Pedido escrito —
Na fonte abaixo, sobre o Lama Michel Rinpoche, quais ações a frase que começa com "Um paulistano de 32 anos" atribui a ele? Liste todas.

Fonte —
Publicado por M. Manuela dos Santos Oliveira em 5 junho 2016 às 13:34 em BUDISMO Back to BUDISMO Discussions
LAMA MICHEL RINPOCHE - "É IMPORTANTE TER UM REFÚGIO DE AMOR"
17 de dezembro de 2013
Um paulistano de 32 anos que desde os 12 leva uma vida monástica, usa os característicos trajes de monge budista e viaja pelo mundo para levar ensinamentos. Parece intrigante? Então espere para saber que ele foi reconhecido por seus mestres como a reencarnação de um mestre tibetano, um fato importante, mas, segundo ele, não determinante na sua escolha pessoal por permanecer no caminho. Estamos falando do Lama Michel Rinpoche, com quem tivemos a sorte de conversar em nome do Nowmastê. Na breve, mas elucidativa entrevista, a impressão que ficou foi a de imediata familiaridade. O Lama fala sobre os fundamentos budistas com clareza e generosidade, o que tornou a sessão de perguntas e respostas um momento de reflexão para toda equipe do site. É essa experiência que queremos transmitir aos nossos leitores.
Nowmastê – Lama Michel, nessa vida louca que levamos, cheia de questões controversas, desde as mais complexas até as cotidianas – como o trânsito paulistano-, como encontrar momentos de serenidade?

Material fornecido —
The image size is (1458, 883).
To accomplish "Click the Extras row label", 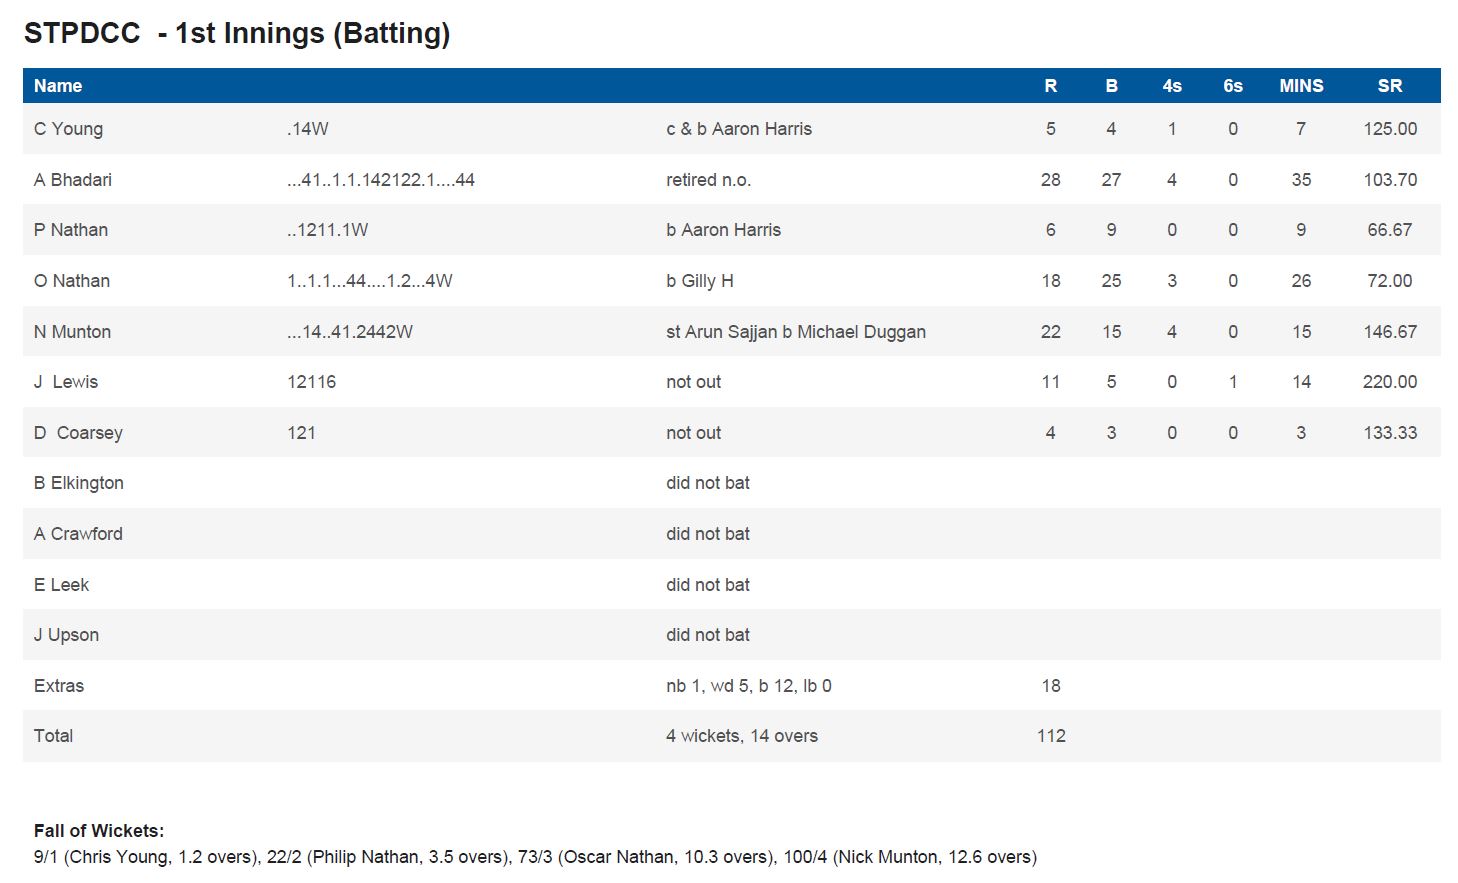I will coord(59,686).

Resposta abaixo —
- Leva uma vida monástica desde os 12 anos
- Usa os característicos trajes de monge budista
- Viaja pelo mundo para levar ensinamentos